What you will do. Please copy, exactly as they appear below, the lines from the one containing "Go back with the Back button" through the one containing "Task: Click the Pour".
** Opening Available records block **
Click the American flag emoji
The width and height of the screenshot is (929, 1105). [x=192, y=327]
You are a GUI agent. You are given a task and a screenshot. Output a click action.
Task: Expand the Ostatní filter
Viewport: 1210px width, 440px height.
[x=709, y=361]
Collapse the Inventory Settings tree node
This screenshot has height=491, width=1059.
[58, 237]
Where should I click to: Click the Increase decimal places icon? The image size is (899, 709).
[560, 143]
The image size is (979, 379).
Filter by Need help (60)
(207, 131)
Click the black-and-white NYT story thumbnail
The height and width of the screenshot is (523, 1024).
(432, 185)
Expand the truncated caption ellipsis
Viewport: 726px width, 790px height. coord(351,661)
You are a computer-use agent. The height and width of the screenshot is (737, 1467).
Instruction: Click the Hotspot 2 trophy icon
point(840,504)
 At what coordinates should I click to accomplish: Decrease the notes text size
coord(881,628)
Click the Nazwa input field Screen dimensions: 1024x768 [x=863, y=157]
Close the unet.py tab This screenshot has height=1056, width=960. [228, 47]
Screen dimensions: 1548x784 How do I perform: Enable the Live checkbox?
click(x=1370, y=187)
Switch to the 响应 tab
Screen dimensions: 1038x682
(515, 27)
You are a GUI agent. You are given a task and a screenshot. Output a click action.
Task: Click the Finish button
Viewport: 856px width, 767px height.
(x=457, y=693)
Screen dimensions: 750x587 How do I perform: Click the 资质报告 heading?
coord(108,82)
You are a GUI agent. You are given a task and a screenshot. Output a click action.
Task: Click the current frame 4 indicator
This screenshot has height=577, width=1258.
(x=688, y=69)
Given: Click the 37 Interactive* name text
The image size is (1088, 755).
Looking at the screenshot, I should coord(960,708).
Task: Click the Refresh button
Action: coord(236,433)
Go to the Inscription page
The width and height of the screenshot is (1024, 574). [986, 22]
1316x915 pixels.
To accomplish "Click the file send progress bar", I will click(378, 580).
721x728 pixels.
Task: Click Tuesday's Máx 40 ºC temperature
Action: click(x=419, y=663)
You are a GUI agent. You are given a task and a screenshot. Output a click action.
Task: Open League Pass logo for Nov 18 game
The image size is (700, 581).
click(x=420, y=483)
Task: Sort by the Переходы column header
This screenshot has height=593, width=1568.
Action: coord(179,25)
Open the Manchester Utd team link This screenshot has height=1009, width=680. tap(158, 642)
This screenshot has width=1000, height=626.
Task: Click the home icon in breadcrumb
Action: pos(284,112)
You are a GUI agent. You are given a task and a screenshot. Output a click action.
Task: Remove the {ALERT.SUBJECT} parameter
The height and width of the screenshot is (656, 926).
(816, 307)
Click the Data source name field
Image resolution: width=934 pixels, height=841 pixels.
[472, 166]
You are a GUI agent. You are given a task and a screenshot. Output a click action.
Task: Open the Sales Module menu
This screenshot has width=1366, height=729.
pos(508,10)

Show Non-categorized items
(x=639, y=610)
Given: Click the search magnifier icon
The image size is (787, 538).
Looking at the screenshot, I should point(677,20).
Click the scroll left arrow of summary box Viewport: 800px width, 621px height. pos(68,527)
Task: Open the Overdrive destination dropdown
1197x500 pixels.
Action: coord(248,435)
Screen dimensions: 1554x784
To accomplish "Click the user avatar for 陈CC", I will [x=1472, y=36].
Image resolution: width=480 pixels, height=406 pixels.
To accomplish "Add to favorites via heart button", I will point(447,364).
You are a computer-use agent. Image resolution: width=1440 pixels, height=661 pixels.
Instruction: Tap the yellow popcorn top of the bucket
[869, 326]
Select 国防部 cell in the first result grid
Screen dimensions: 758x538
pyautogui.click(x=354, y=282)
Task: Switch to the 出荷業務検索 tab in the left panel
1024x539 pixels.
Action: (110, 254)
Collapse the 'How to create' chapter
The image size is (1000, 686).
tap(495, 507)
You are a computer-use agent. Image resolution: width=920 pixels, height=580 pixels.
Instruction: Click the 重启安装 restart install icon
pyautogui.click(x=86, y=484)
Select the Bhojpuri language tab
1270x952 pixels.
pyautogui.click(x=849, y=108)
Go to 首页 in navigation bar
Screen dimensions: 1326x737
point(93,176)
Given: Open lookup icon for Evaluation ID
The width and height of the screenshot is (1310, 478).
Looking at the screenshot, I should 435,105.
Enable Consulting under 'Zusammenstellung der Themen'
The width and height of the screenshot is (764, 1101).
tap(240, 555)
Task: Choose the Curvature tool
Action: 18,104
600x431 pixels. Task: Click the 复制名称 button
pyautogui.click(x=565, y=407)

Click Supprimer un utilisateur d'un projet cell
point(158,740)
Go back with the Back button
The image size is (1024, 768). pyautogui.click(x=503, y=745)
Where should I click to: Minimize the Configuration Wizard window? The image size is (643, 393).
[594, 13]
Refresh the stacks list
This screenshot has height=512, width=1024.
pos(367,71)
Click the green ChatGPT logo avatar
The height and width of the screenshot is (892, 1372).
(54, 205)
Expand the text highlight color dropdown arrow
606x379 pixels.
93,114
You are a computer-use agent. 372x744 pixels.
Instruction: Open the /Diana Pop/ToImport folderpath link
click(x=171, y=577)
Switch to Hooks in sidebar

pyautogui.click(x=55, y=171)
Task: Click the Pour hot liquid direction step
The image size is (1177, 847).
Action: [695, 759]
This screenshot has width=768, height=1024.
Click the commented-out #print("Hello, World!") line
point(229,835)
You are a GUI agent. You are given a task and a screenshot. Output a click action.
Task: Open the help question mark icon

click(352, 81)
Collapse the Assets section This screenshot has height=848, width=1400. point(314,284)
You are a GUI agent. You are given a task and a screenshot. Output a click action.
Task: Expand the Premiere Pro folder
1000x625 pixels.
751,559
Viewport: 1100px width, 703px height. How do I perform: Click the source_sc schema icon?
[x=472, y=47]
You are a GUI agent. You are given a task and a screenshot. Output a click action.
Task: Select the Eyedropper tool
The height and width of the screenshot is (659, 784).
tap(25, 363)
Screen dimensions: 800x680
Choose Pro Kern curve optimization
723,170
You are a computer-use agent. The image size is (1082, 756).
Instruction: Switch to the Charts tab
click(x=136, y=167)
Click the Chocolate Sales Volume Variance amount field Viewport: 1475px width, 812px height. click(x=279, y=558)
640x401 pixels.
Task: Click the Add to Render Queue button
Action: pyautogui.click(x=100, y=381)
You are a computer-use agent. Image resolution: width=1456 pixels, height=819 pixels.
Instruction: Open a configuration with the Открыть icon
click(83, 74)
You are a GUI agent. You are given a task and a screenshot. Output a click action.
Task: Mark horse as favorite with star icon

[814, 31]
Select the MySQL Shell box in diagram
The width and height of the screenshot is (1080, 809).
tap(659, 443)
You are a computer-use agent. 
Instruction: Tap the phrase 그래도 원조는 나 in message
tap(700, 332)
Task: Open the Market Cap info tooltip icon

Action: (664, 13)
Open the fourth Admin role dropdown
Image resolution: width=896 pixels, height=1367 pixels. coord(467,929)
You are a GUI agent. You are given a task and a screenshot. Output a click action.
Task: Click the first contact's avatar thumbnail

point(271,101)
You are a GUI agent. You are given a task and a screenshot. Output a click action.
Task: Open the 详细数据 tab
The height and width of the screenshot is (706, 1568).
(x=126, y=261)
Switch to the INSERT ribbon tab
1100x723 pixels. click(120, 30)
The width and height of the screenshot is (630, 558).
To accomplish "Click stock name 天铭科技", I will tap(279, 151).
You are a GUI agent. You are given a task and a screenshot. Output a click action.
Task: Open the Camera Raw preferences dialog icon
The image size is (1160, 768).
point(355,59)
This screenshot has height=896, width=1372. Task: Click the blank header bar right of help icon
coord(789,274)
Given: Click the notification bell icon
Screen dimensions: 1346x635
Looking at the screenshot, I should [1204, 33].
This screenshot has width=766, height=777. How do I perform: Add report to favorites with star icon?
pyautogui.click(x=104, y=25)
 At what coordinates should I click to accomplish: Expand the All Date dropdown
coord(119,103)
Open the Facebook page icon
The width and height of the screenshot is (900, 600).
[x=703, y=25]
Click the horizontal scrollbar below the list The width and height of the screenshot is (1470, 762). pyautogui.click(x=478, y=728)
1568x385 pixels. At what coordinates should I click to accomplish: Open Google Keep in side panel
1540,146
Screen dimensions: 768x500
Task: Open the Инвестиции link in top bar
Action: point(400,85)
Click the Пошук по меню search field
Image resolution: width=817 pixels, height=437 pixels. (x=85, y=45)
** Closing Available records block **
Result.
Go back with the Back button
The image size is (1024, 768). pyautogui.click(x=503, y=745)
Where should I click to: Minimize the Configuration Wizard window? The image size is (643, 393).
[594, 13]
Refresh the stacks list
This screenshot has height=512, width=1024.
pos(367,71)
Click the green ChatGPT logo avatar
The height and width of the screenshot is (892, 1372).
(54, 205)
Expand the text highlight color dropdown arrow
606x379 pixels.
93,114
You are a computer-use agent. 372x744 pixels.
Instruction: Open the /Diana Pop/ToImport folderpath link
click(x=171, y=577)
Switch to Hooks in sidebar

pyautogui.click(x=55, y=171)
Task: Click the Pour hot liquid direction step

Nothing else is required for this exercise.